WHAT YOU SHOULD DO: Reproduce the entries below, replacing each "GUI agent" with "desktop automation agent" and leaving everything else unchanged.

MATERIAL PROVIDED:
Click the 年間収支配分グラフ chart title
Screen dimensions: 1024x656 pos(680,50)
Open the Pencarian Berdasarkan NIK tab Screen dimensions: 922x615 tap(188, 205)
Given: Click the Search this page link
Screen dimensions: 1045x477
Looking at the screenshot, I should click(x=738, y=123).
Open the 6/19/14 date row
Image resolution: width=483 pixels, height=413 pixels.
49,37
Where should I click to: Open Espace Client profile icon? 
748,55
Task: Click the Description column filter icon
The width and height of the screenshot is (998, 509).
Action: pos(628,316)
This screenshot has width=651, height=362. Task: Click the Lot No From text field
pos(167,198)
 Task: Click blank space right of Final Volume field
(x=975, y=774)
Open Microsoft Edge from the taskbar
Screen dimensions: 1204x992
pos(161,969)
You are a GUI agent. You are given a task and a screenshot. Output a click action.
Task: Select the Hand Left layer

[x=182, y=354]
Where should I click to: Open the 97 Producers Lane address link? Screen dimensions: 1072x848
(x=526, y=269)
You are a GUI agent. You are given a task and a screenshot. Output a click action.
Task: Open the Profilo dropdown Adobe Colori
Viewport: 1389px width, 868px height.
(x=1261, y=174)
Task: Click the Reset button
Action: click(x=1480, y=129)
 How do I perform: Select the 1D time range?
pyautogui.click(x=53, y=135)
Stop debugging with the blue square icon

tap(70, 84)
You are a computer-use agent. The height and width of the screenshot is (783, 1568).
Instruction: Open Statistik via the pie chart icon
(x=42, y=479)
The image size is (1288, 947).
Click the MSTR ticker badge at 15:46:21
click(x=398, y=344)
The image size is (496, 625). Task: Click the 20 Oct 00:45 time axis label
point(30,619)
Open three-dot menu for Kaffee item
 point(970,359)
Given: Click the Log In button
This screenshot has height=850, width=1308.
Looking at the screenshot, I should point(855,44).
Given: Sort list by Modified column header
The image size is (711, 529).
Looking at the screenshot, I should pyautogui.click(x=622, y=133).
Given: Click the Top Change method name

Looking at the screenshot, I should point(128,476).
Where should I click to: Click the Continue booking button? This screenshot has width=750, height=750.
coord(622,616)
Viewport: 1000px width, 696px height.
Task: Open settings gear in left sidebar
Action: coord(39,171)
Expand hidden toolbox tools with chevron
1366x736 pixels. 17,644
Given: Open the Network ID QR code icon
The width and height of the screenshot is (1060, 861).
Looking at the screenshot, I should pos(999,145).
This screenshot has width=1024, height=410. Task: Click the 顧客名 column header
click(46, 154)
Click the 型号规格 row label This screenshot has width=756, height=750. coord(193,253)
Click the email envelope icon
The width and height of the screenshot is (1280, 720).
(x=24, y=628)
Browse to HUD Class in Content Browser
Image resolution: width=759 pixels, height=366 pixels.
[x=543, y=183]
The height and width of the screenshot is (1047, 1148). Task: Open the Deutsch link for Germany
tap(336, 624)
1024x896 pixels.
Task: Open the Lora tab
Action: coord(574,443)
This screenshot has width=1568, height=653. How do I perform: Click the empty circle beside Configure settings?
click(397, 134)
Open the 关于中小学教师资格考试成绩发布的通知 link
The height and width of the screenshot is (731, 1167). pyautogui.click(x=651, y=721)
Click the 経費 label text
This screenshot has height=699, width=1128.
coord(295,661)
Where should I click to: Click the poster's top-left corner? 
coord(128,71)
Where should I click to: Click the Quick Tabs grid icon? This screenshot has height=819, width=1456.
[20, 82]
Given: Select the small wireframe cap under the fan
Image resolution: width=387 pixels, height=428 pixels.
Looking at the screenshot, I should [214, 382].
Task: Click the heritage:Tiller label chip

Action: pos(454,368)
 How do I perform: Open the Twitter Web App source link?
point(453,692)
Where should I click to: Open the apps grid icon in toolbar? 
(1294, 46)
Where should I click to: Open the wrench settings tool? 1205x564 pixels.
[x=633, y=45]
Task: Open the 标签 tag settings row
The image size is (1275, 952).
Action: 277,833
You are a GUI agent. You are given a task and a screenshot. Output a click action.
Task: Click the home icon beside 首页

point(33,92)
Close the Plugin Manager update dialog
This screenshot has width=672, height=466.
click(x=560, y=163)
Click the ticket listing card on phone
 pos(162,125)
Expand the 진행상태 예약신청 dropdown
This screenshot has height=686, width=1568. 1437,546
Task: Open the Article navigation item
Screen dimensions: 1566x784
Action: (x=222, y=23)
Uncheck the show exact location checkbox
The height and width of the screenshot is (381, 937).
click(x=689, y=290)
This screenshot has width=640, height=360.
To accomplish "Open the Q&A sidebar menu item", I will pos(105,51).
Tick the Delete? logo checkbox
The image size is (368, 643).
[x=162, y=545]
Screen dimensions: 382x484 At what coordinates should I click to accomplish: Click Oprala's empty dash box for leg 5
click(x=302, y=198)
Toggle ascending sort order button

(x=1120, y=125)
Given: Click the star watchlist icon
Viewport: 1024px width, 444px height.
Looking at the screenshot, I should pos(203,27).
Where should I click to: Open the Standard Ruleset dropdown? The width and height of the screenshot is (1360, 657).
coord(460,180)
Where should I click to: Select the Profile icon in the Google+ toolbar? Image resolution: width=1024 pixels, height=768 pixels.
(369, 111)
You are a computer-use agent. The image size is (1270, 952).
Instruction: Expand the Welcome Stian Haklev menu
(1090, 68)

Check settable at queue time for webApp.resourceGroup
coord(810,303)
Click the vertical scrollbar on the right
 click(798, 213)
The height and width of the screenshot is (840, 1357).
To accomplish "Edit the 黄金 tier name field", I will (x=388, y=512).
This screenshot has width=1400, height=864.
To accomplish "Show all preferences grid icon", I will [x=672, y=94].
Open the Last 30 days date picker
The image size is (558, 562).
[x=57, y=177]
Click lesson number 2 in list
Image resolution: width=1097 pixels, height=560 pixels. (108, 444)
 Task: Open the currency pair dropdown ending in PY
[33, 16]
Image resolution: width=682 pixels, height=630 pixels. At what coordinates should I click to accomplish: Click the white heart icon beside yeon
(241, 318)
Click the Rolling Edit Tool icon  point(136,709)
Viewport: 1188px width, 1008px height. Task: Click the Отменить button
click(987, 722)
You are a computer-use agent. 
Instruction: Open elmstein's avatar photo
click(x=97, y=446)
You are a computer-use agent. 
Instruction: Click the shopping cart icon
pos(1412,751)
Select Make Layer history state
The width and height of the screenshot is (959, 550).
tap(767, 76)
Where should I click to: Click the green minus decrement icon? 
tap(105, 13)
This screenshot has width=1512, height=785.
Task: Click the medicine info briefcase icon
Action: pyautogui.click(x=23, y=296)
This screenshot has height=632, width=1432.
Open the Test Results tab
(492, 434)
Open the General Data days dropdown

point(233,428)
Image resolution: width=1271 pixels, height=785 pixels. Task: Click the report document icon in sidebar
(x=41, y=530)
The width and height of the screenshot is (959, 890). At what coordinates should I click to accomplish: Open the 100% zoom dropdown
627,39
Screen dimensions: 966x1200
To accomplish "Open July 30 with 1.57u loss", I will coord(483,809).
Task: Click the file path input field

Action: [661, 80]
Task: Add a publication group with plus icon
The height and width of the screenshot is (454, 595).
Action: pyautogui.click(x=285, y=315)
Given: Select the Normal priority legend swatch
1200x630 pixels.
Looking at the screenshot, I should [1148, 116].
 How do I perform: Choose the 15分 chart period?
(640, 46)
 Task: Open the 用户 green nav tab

RESULT:
Click the 年間収支配分グラフ chart title
Screen dimensions: 1024x656 pos(680,50)
Open the Pencarian Berdasarkan NIK tab Screen dimensions: 922x615 tap(188, 205)
Given: Click the Search this page link
Screen dimensions: 1045x477
Looking at the screenshot, I should click(x=738, y=123).
Open the 6/19/14 date row
Image resolution: width=483 pixels, height=413 pixels.
49,37
Where should I click to: Open Espace Client profile icon? 
748,55
Task: Click the Description column filter icon
The width and height of the screenshot is (998, 509).
Action: pos(628,316)
This screenshot has width=651, height=362. Task: Click the Lot No From text field
pos(167,198)
 Task: Click blank space right of Final Volume field
(x=975, y=774)
Open Microsoft Edge from the taskbar
Screen dimensions: 1204x992
pos(161,969)
You are a desktop automation agent. You are given a task and a screenshot. Output a click action.
Task: Select the Hand Left layer

[x=182, y=354]
Where should I click to: Open the 97 Producers Lane address link? Screen dimensions: 1072x848
(x=526, y=269)
You are a desktop automation agent. You are given a task and a screenshot. Output a click action.
Task: Open the Profilo dropdown Adobe Colori
Viewport: 1389px width, 868px height.
(x=1261, y=174)
Task: Click the Reset button
Action: click(x=1480, y=129)
 How do I perform: Select the 1D time range?
pyautogui.click(x=53, y=135)
Stop debugging with the blue square icon

tap(70, 84)
You are a computer-use agent. The height and width of the screenshot is (783, 1568).
Instruction: Open Statistik via the pie chart icon
(x=42, y=479)
The image size is (1288, 947).
Click the MSTR ticker badge at 15:46:21
click(x=398, y=344)
The image size is (496, 625). Task: Click the 20 Oct 00:45 time axis label
point(30,619)
Open three-dot menu for Kaffee item
 point(970,359)
Given: Click the Log In button
This screenshot has height=850, width=1308.
Looking at the screenshot, I should point(855,44).
Given: Sort list by Modified column header
The image size is (711, 529).
Looking at the screenshot, I should pyautogui.click(x=622, y=133).
Given: Click the Top Change method name

Looking at the screenshot, I should point(128,476).
Where should I click to: Click the Continue booking button? This screenshot has width=750, height=750.
coord(622,616)
Viewport: 1000px width, 696px height.
Task: Open settings gear in left sidebar
Action: coord(39,171)
Expand hidden toolbox tools with chevron
1366x736 pixels. 17,644
Given: Open the Network ID QR code icon
The width and height of the screenshot is (1060, 861).
Looking at the screenshot, I should pos(999,145).
This screenshot has width=1024, height=410. Task: Click the 顧客名 column header
click(46, 154)
Click the 型号规格 row label This screenshot has width=756, height=750. coord(193,253)
Click the email envelope icon
The width and height of the screenshot is (1280, 720).
(x=24, y=628)
Browse to HUD Class in Content Browser
Image resolution: width=759 pixels, height=366 pixels.
[x=543, y=183]
The height and width of the screenshot is (1047, 1148). Task: Open the Deutsch link for Germany
tap(336, 624)
1024x896 pixels.
Task: Open the Lora tab
Action: coord(574,443)
This screenshot has width=1568, height=653. How do I perform: Click the empty circle beside Configure settings?
click(397, 134)
Open the 关于中小学教师资格考试成绩发布的通知 link
The height and width of the screenshot is (731, 1167). pyautogui.click(x=651, y=721)
Click the 経費 label text
This screenshot has height=699, width=1128.
coord(295,661)
Where should I click to: Click the poster's top-left corner? 
coord(128,71)
Where should I click to: Click the Quick Tabs grid icon? This screenshot has height=819, width=1456.
[20, 82]
Given: Select the small wireframe cap under the fan
Image resolution: width=387 pixels, height=428 pixels.
Looking at the screenshot, I should [214, 382].
Task: Click the heritage:Tiller label chip

Action: pos(454,368)
 How do I perform: Open the Twitter Web App source link?
point(453,692)
Where should I click to: Open the apps grid icon in toolbar? 
(1294, 46)
Where should I click to: Open the wrench settings tool? 1205x564 pixels.
[x=633, y=45]
Task: Open the 标签 tag settings row
The image size is (1275, 952).
Action: 277,833
You are a desktop automation agent. You are given a task and a screenshot. Output a click action.
Task: Click the home icon beside 首页

point(33,92)
Close the Plugin Manager update dialog
This screenshot has width=672, height=466.
click(x=560, y=163)
Click the ticket listing card on phone
 pos(162,125)
Expand the 진행상태 예약신청 dropdown
This screenshot has height=686, width=1568. 1437,546
Task: Open the Article navigation item
Screen dimensions: 1566x784
Action: (x=222, y=23)
Uncheck the show exact location checkbox
The height and width of the screenshot is (381, 937).
click(x=689, y=290)
This screenshot has width=640, height=360.
To accomplish "Open the Q&A sidebar menu item", I will pos(105,51).
Tick the Delete? logo checkbox
The image size is (368, 643).
[x=162, y=545]
Screen dimensions: 382x484 At what coordinates should I click to accomplish: Click Oprala's empty dash box for leg 5
click(x=302, y=198)
Toggle ascending sort order button

(x=1120, y=125)
Given: Click the star watchlist icon
Viewport: 1024px width, 444px height.
Looking at the screenshot, I should pos(203,27).
Where should I click to: Open the Standard Ruleset dropdown? The width and height of the screenshot is (1360, 657).
coord(460,180)
Where should I click to: Select the Profile icon in the Google+ toolbar? Image resolution: width=1024 pixels, height=768 pixels.
(369, 111)
You are a computer-use agent. The image size is (1270, 952).
Instruction: Expand the Welcome Stian Haklev menu
(1090, 68)

Check settable at queue time for webApp.resourceGroup
coord(810,303)
Click the vertical scrollbar on the right
 click(798, 213)
The height and width of the screenshot is (840, 1357).
To accomplish "Edit the 黄金 tier name field", I will (x=388, y=512).
This screenshot has width=1400, height=864.
To accomplish "Show all preferences grid icon", I will [x=672, y=94].
Open the Last 30 days date picker
The image size is (558, 562).
[x=57, y=177]
Click lesson number 2 in list
Image resolution: width=1097 pixels, height=560 pixels. (108, 444)
 Task: Open the currency pair dropdown ending in PY
[33, 16]
Image resolution: width=682 pixels, height=630 pixels. At what coordinates should I click to accomplish: Click the white heart icon beside yeon
(241, 318)
Click the Rolling Edit Tool icon  point(136,709)
Viewport: 1188px width, 1008px height. Task: Click the Отменить button
click(987, 722)
You are a computer-use agent. 
Instruction: Open elmstein's avatar photo
click(x=97, y=446)
You are a computer-use agent. 
Instruction: Click the shopping cart icon
pos(1412,751)
Select Make Layer history state
The width and height of the screenshot is (959, 550).
tap(767, 76)
Where should I click to: Click the green minus decrement icon? 
tap(105, 13)
This screenshot has width=1512, height=785.
Task: Click the medicine info briefcase icon
Action: pyautogui.click(x=23, y=296)
This screenshot has height=632, width=1432.
Open the Test Results tab
(492, 434)
Open the General Data days dropdown

point(233,428)
Image resolution: width=1271 pixels, height=785 pixels. Task: Click the report document icon in sidebar
(x=41, y=530)
The width and height of the screenshot is (959, 890). At what coordinates should I click to accomplish: Open the 100% zoom dropdown
627,39
Screen dimensions: 966x1200
To accomplish "Open July 30 with 1.57u loss", I will coord(483,809).
Task: Click the file path input field

Action: [661, 80]
Task: Add a publication group with plus icon
The height and width of the screenshot is (454, 595).
Action: pyautogui.click(x=285, y=315)
Given: Select the Normal priority legend swatch
1200x630 pixels.
Looking at the screenshot, I should [1148, 116].
 How do I perform: Choose the 15分 chart period?
(640, 46)
 Task: Open the 用户 green nav tab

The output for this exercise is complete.